December 18, 2018 Headline News No Comments Email Email

There’s a new dress code for sick and injured endangered penguins at a popular New Zealand wildlife hospital – as the photo below shows, the penguins are now wearing the latest in baby onesies, the practical all-in-one baby garment.

The development may see underwear manufacturer Bonds produce specially designed onesies for penguins.

It started when vets at Penguin Place, a wildlife hospital on Otago Peninsula near Dunedin, began using baby onesies to aid the recuperation of endangered yellow-eyed penguins, also known by their Maori name, hoiho.

The onesie has turned out to be a good way of preventing the penguin patients from scratching or pecking at their wounds. This gives new feathers the chance to grow, letting the birds heal.

Unique to New Zealand, the yellow-eyed (hoiho) penguin is one of the world’s rarest penguin species. (“Hoiho” has no connection with “ho ho” – a traditional exclamation by Santa Claus at Christmastime.)

The innovative onesie idea came about when wildlife hospital staff were faced with treating a juvenile yellow-eyed penguin with substantial feather damage.

“Just like any toddler the little one insisted on picking at his wounds, not allowing new feathers to grow,” Dunedin Wildlife Hospital Trust chairman, Steve Walker, said.

The baby onesies provided the perfect solution. Walker says the penguin fashionista in question, known as Plucky, is now convalescing at Penguin Place wildlife centre where he is something of a sensation with visitors lucky enough to catch a glimpse.

“It seems that babies of all species need bespoke wardrobe items and this little guy is now on the mend thanks to this snappy fashion choice.”

Naturally the baby onesie, which normally domes underneath a baby’s bottom, required some modification to fit the baby penguin’s body shape. Penguin Place has now approached the garment manufacturer Bonds with the idea of creating specially designed onesies for penguins.

Penguin in a onesie. The all-in-one baby garment stops a penguin patient from scratching and plucking, thus allowing new feathers to grow. Photo, Dunedin Wildlife Hospital

Dunedin is the “wildlife capital of New Zealand”, with many rare and endangered species inhabiting the surrounding area. Before the Dunedin Wildlife Hospital opened in early 2018, injured yellow-eyed penguins were flown to the North Island and only had a 40-50% chance of survival. That survival rate has now risen to nearly 88%.

The charity is hoping Bonds will take them up on the offer and donate a percentage of sales to the hospital’s operation, in addition to raising awareness of New Zealand’s unique but critically endangered wildlife.

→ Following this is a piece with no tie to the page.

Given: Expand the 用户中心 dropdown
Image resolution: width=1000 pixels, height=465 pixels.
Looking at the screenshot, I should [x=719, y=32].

The penguins, aptly named because of their yellow eyes, breed on the east coast of New Zealand. On the Otago Peninsula, just 10 minutes’ drive from Dunedin city centre, numbers have dropped by 76% since the mid-1990s and face possible local extinction in the next 20 to 40 years. Ongoing conservation and protection of the species is an integral part of their survival, and the Dunedin Wildlife Hospital plays a pivotal role in this.

Penguin Place is one of the Otago Peninsula’s best-loved wildlife experiences where visitors can view penguins and other wildlife at close quarters. Wildlife lovers exploring Dunedin have a range of opportunities to see wildlife – both yellow-eyed and korora little blue penguins, sea lions and fur seals, albatross and seabirds – on one of several wildlife tours on land and sea, including Penguin Place and the Royal Albatross Centre which is the world’s only mainland breeding colony of the northern royal albatross.